Fantasia on a Theme by Thomas Tallis

Printer Friendly VersionSend by email

            Ralph Vaughan Williams (incidentally, pronounced: “Rayf, not Ralf”) is perhaps Britain’s most important and influential composer of the first half of the twentieth century.  Prolific in most musical genres, he was an active composer from his student days right up until his death in 1958, at the age of eighty-six.  He composed dozens of works that are part of the core repertory of British music of the last century, including the important series of nine symphonies.  He lived a long life—long enough to have written in a number of rather different styles, all of them authentic and reflective of his changing interests and the times.  He was born into an educated, upper middle class family, attended Cambridge University, and studied with eminent musicians and scholars, including a stint with Maurice Ravel.  Among his early close friends and fellow students were such luminaries as Bertram Russell, Leopold Stokowski, and, of course, Gustav Holst.

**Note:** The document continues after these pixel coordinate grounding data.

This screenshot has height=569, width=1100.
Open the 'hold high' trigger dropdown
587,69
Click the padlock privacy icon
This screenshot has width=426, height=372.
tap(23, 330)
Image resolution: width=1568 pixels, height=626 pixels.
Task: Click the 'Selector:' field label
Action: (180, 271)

            In addition to his early activities as a rising composer, he and Holst were among the leaders in the efflorescence of serious study and collection of English folksong that arose in the late nineteenth century.  He and Holst frequently spent time in the countryside tracking the rapidly vanishing body of song, writing them down, and preserving them.  He later served as president of the English Folk Dance and Song Society.  And, inevitably, his appreciation of this great literature became a major influence on one facet of his musical style—evidenced by every American band student’s encounter with his English Folksong Suite.

            Another important interest and activity of his early on was his editorship of the English Hymnal (1906), his interest in the great English composer, Henry Purcell, and of all of the music, in general, of the Renaissance in England.  It is the latter that is the inspiration for one his early and most beloved compositions, the Fantasia on a Theme by Thomas Tallis.

            Thomas Tallis, along with William Byrd, was the most important of English composers of the Tudor era.  He served under English monarchs from Henry VIII to Elizabeth I, dying in 1585.  If you were quick you would have seen his character on the television show, “The Tudors,”  so he certainly was not obscure.  And he was resourceful, for though he openly maintained his faith as a Roman Catholic, he served under various religious regimes.   One of his important publications (with his partner, Byrd, he enjoyed a monopoly granted by Elizabeth I printing any kind of music) was his 1567 collection of polyphonic settings of Psalm tunes.  

            In 1910 Vaughan Williams chose the third one of these as the basis for his own composition.  He was familiar with it, for he had included it in the 1906 English Hymnal.   The tune’s original title is simply “Third Mode Melody,” which refers to it being in the Phrygian church mode.  Not major, and not minor, it is a marvelously mysterious mode that can be heard by playing the scale from “e” to “e” on the white notes of the piano.  Written for strings, alone, the composer divides the orchestra into three groups of varying sizes, thus providing some interesting textural changes.  The main tune is heard several times, but like any good composer, Vaughan Williams take various elements of the melody and creates the “fantasy,” which of course was a typical musical procedure during the sixteen century.  A winsome diversion takes place not too long after the beginning in the form of a viola solo, this theme appearing in the full orchestra towards the end.  A dry description this is, doing little justice to a sonorous, timeless evocation of the genius of an earlier musical style that is rarely heard in the modern concert hall.  Vaughan Williams simultaneously created a tribute to one of the high points in the English arts, along with a perfect reflection of his own twentieth-century musical æsthetic.